One Nagging Question About Qualifying for PPACA Exchanges

by LAS

One of the nagging questions that keeps bothering me about the states insurance exchanges is whether the people who need it will be be able to get coverage.

The PPACA law was intended to expand Medicaid coverage to all low-income adults under age 65 beginning in 2014. This would have brought 16 million uninsured under the Medicaid umbrella – assuming income of up to $15,415 for an individual and $26,344 for a family of three.

However, the Supreme Court ruled that the states can decline (opt out) of the expansion of Medicaid. About a dozen governors have said they will not expand Medicaid in their states, or are leaning in that direction. Now, since the Supreme Court ruled on this matter, I hear that the federals are trying the ol' carrot-and-stick approach with the recalcitrant states in question.

While I am on the subject of PPACA, here is what goes into effect in 2014:

by LAS
Several provisions of the PPACA law, aka Obama-Care, will go into effect in 2014. Let's review them now.
First, we should mention that the “employer mandate” has been pushed back to 2015. No word on what happens then.

Second, rules regarding waiting periods will go into effect. The most important provision is that waiting periods for health care coverage can no longer extend past 90 days. This may be a bit tricky for employees who work seasonal or variable hours. In that case, it may be that these employees might not be covered at all in 2014 if the employer requires its employees to work a minimum number of hours to be covered.

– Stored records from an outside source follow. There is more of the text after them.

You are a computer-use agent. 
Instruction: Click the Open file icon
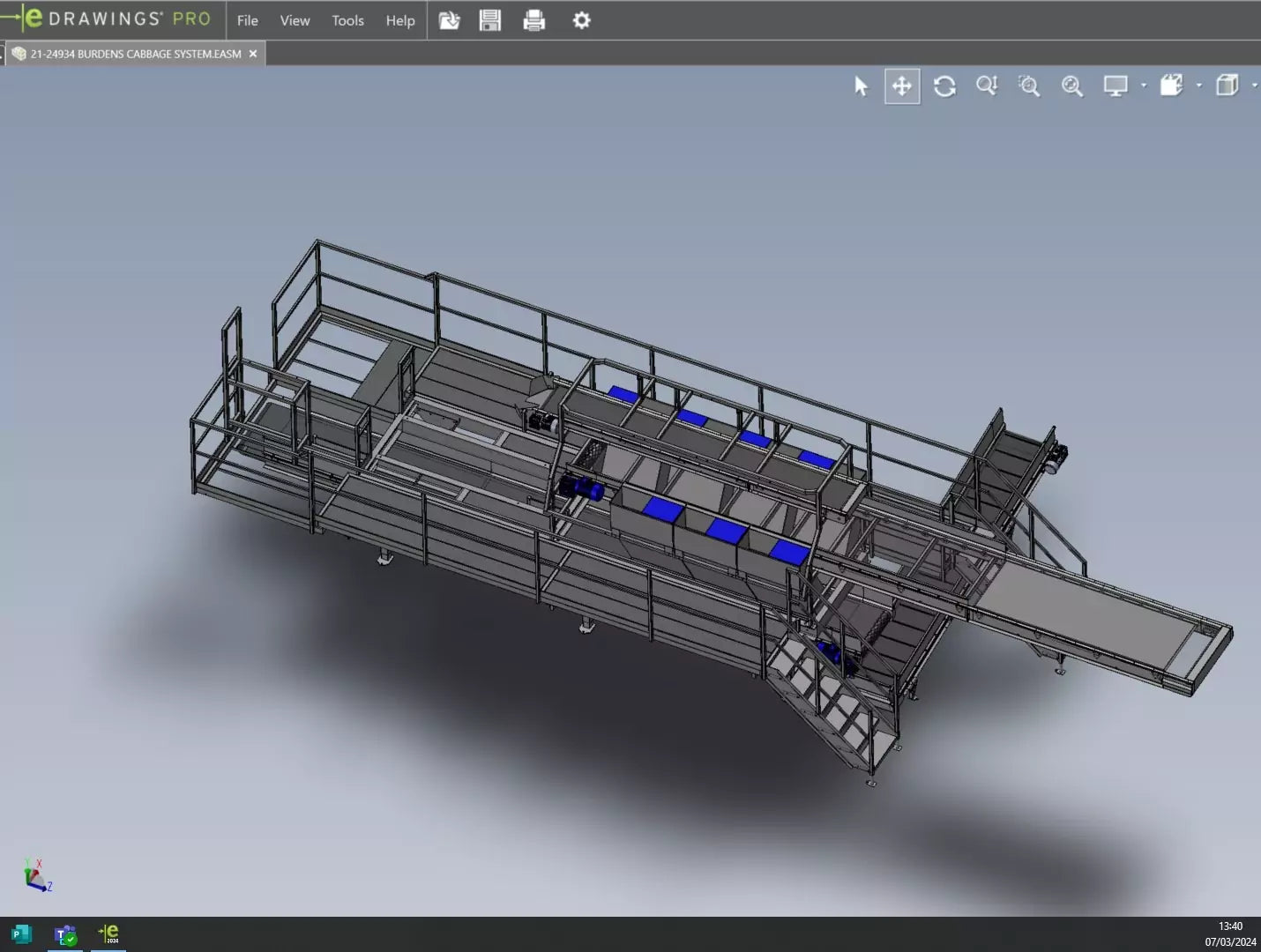[x=450, y=20]
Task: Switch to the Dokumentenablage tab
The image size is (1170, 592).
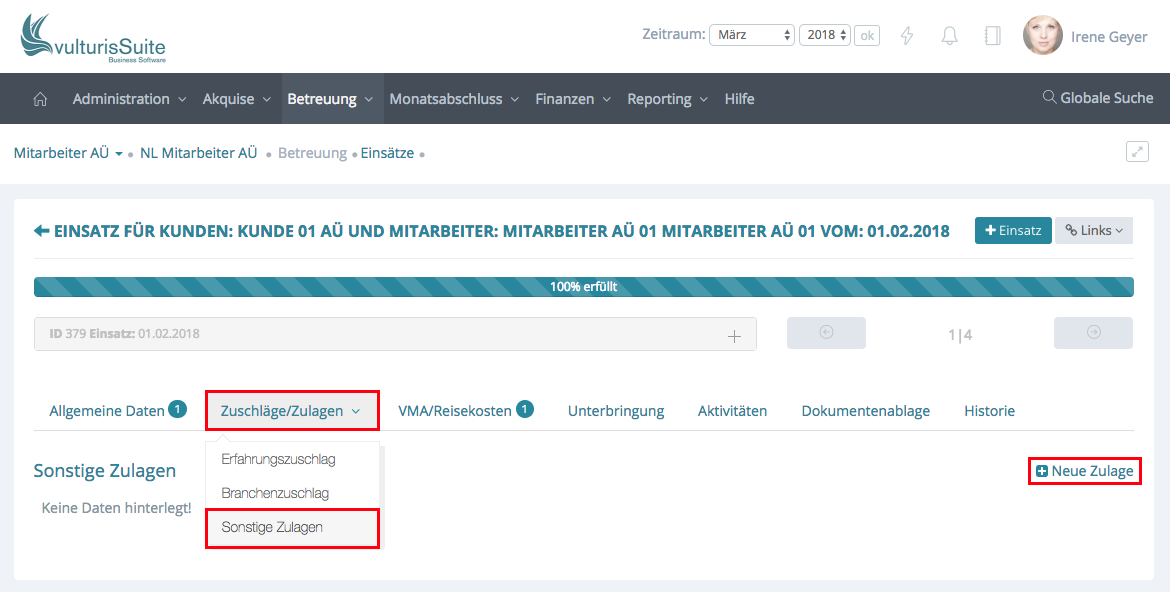Action: tap(865, 411)
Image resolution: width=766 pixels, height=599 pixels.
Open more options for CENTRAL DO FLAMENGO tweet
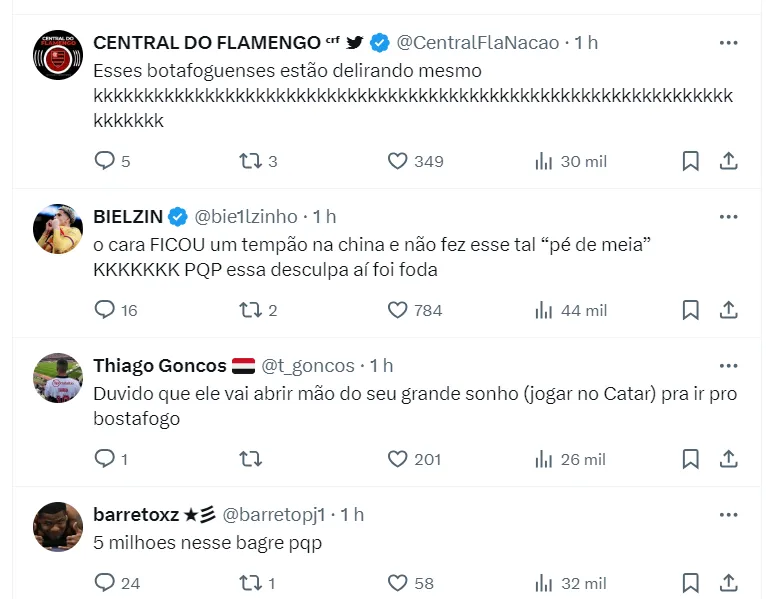pyautogui.click(x=729, y=43)
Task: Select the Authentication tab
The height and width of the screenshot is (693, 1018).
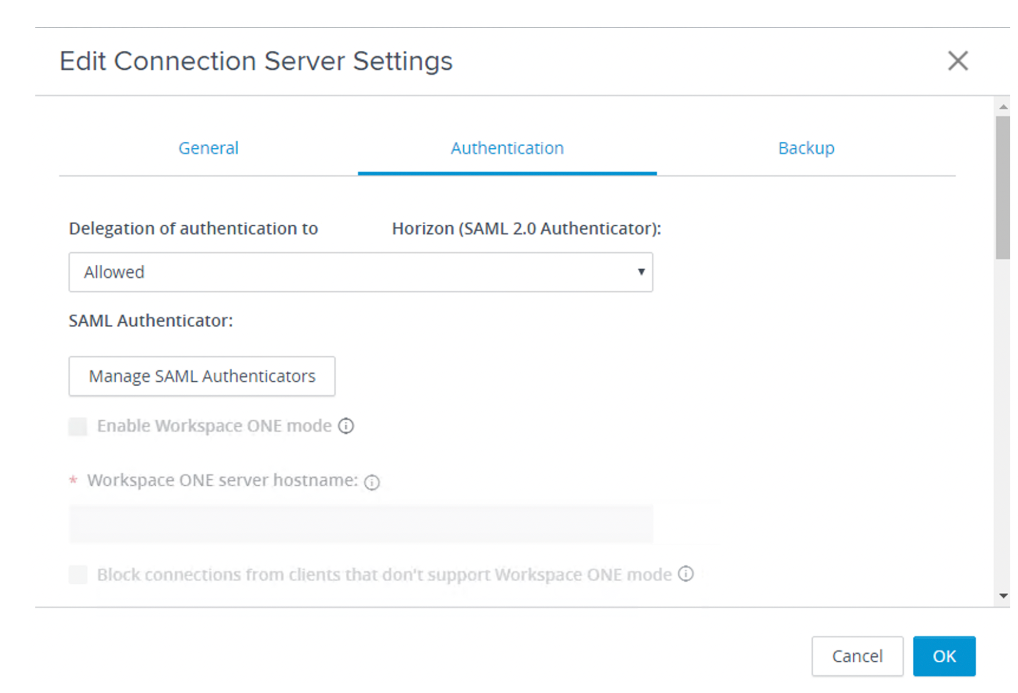Action: point(507,148)
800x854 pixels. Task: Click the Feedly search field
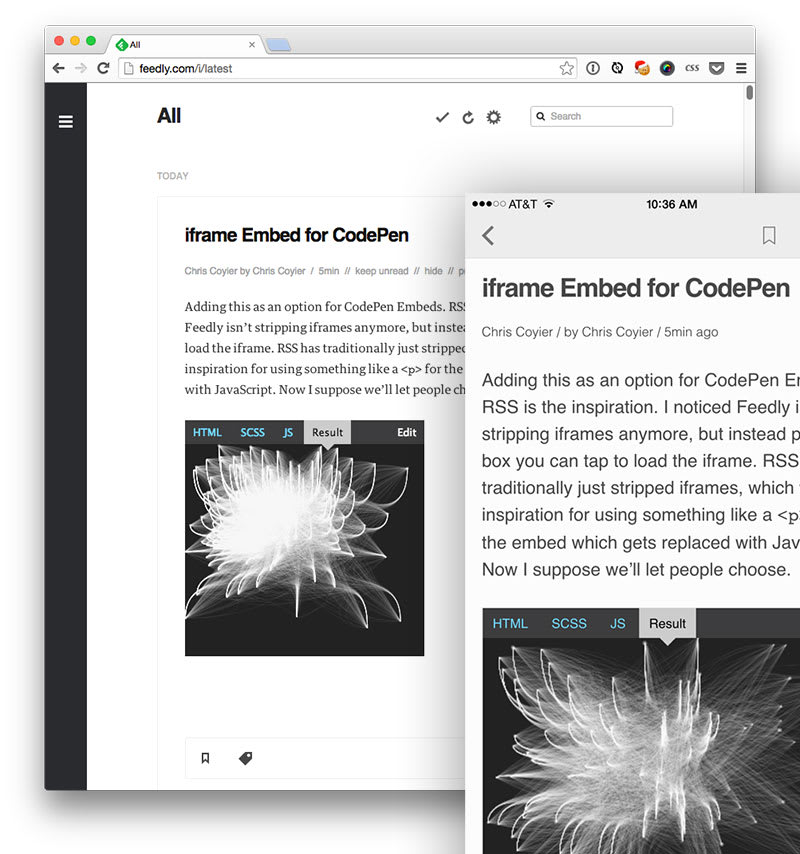pyautogui.click(x=600, y=116)
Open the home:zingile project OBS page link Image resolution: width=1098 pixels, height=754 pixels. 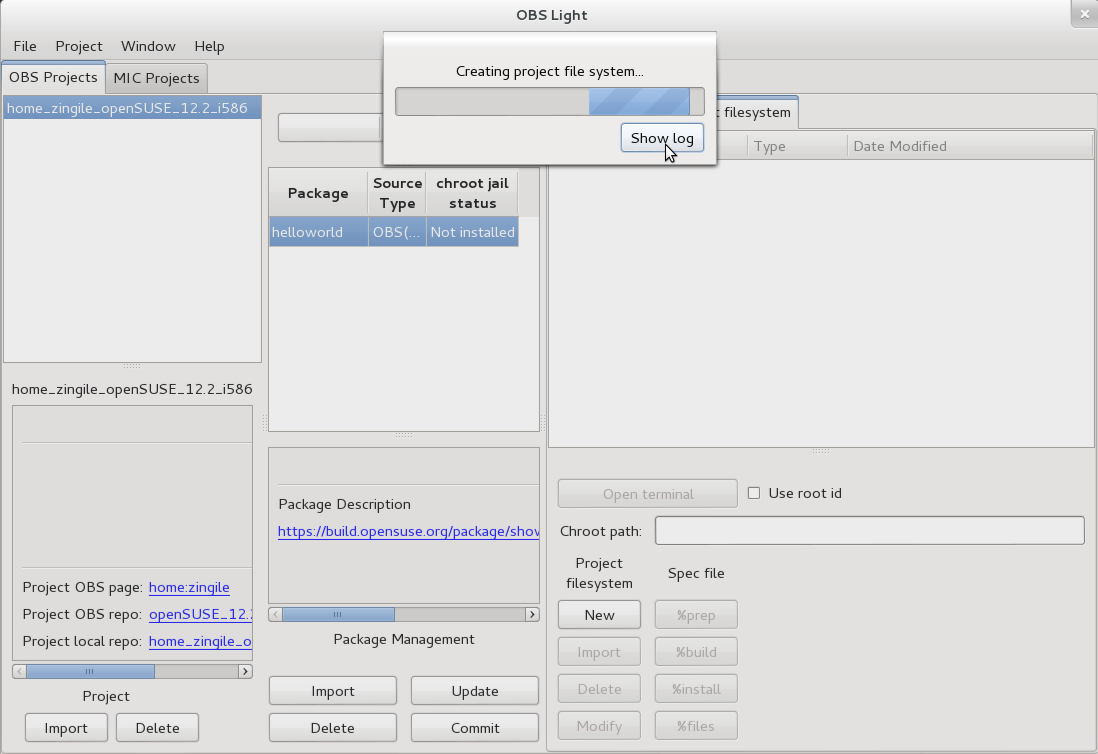[x=189, y=587]
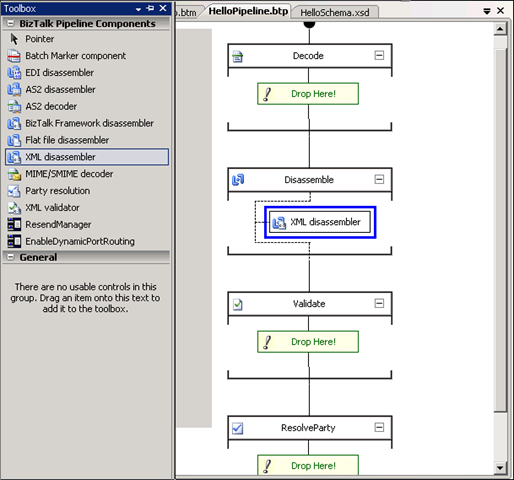Select the XML validator icon
The width and height of the screenshot is (514, 480).
[14, 208]
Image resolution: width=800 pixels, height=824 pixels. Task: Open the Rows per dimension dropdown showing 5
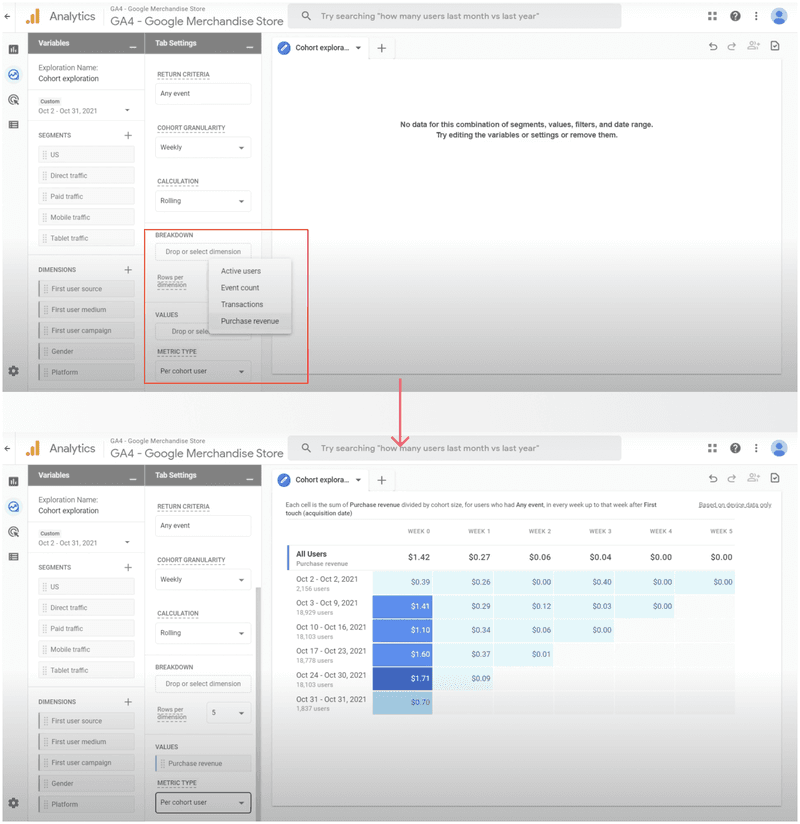coord(228,713)
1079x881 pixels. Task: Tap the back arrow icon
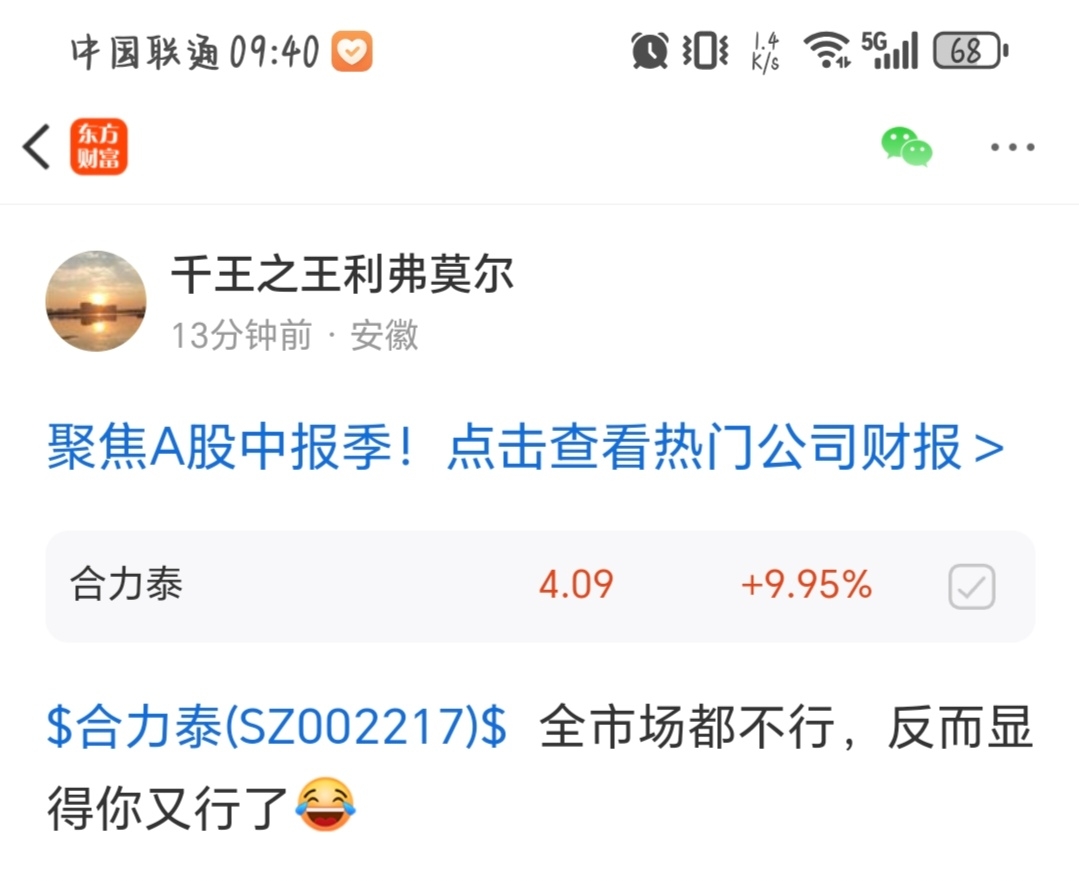click(36, 147)
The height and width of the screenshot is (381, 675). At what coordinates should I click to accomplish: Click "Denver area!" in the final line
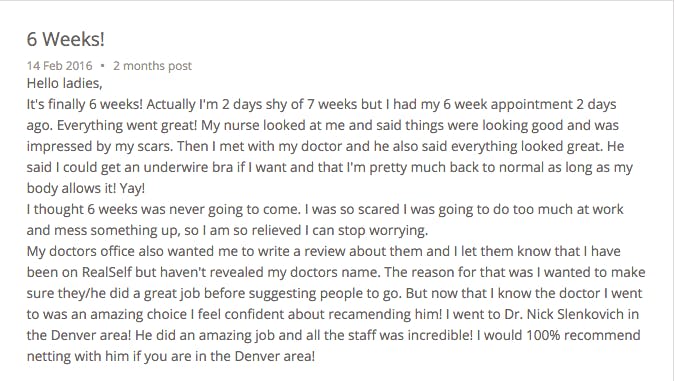(x=275, y=356)
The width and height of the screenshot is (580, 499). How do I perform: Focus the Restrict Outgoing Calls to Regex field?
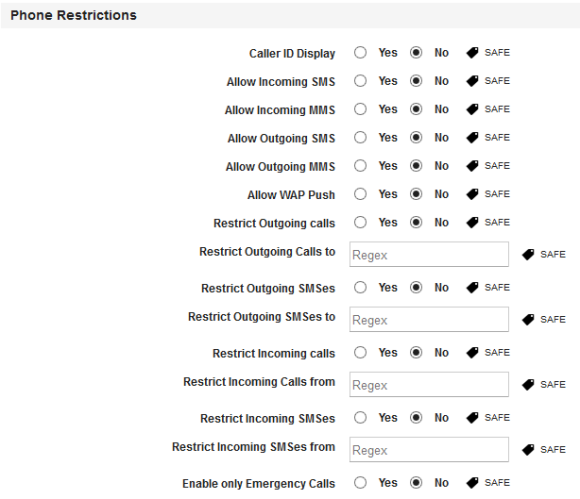pos(429,254)
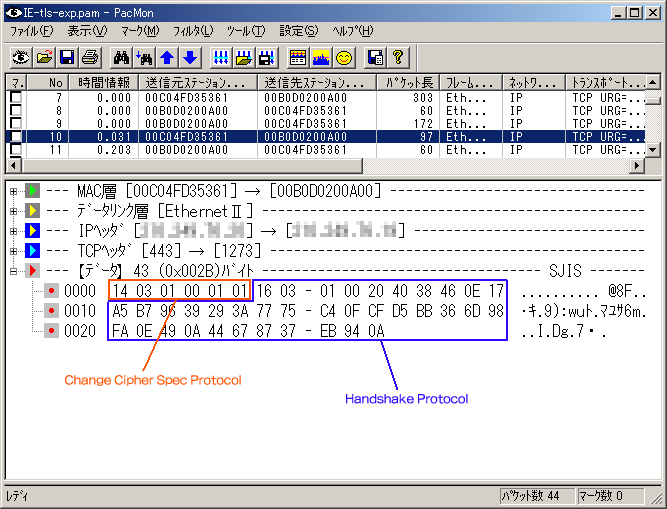Click the yellow smiley face icon
The image size is (667, 509).
point(343,57)
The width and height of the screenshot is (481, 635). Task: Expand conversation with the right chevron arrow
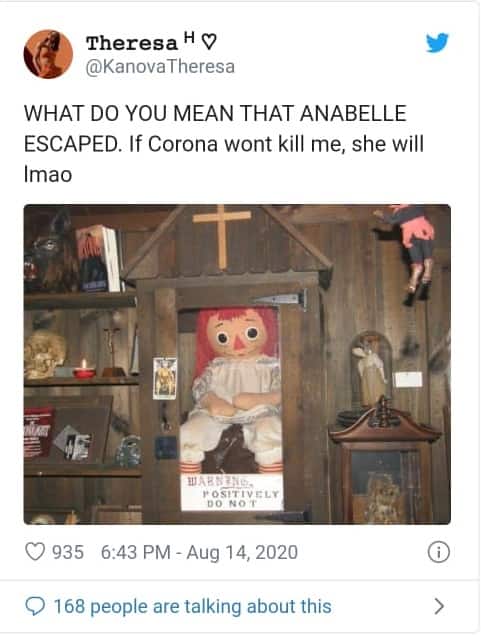[x=439, y=606]
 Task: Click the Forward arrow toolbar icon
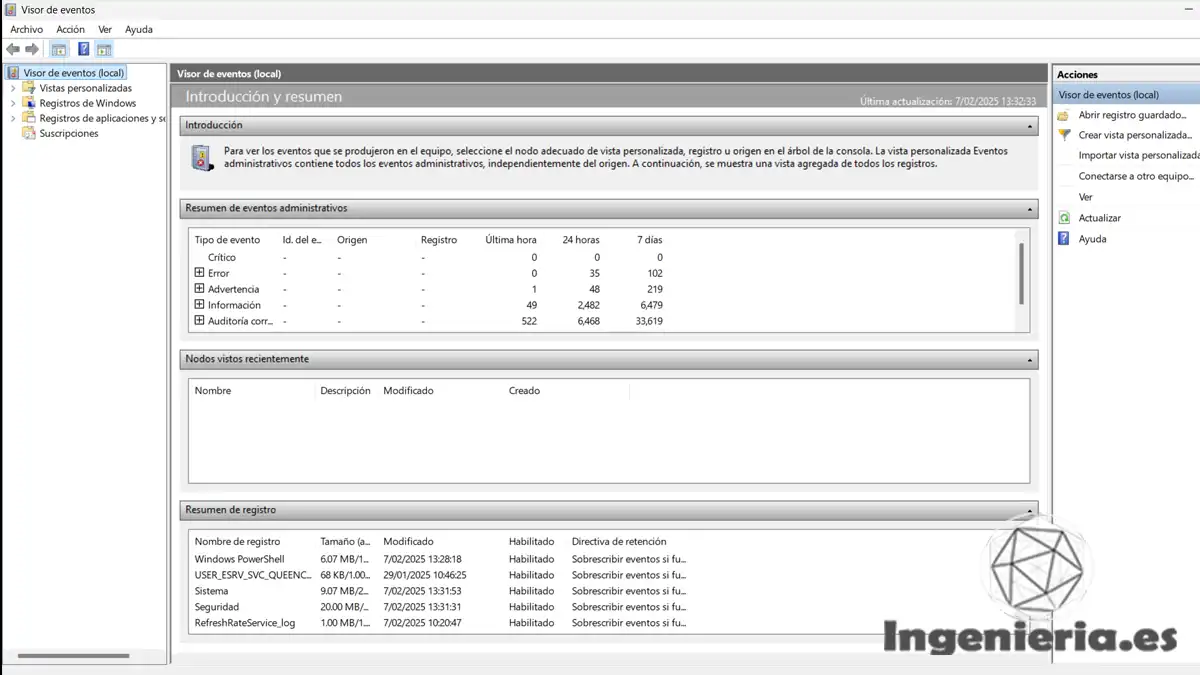(32, 49)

Third, pre-existing conditions cannot be used as a grounds for denying a policy nor for denying treatment for that condition. Plans cannot discriminate against persons for any of a range of health factors. Plans cannot impose restrictions on eligibility or charge more for coverage based on health history, etc. Women cannot be charged more than men. Also a part of this clause is that all employees must be given comparable healthcare plans; that is, high-income employees cannot get gold-plated plans and everyone else gets a tin version.

Fourth, starting in July 2013, employers start paying one dollar per employee into a fund for the Patient-Centered Outcomes Research Institute, which will collect and publish data relating to effectiveness of medical treatments. The assessment goes up to $2 per employee for years 2 thru seven, when it is designed to terminate.

Fifth, rewards for meeting requirements under wellness programs will increase from 20 percent of cost of coverage to 30 percent. Wellness incentives for quitting smoking will increase up to 50 percent.

Sixth, the so-called “donut hole” in Medicare Part D prescription coverage will shrink until it is eliminated in the year 2020.


Seventh, the individual mandate may (or may not) also be pushed back, but there was never any provision for sending people to jail for not buying insurance. People may lose all or part of a tax refund, or pay an annual tax for 2014 of one percent of income or $95, whichever is greater.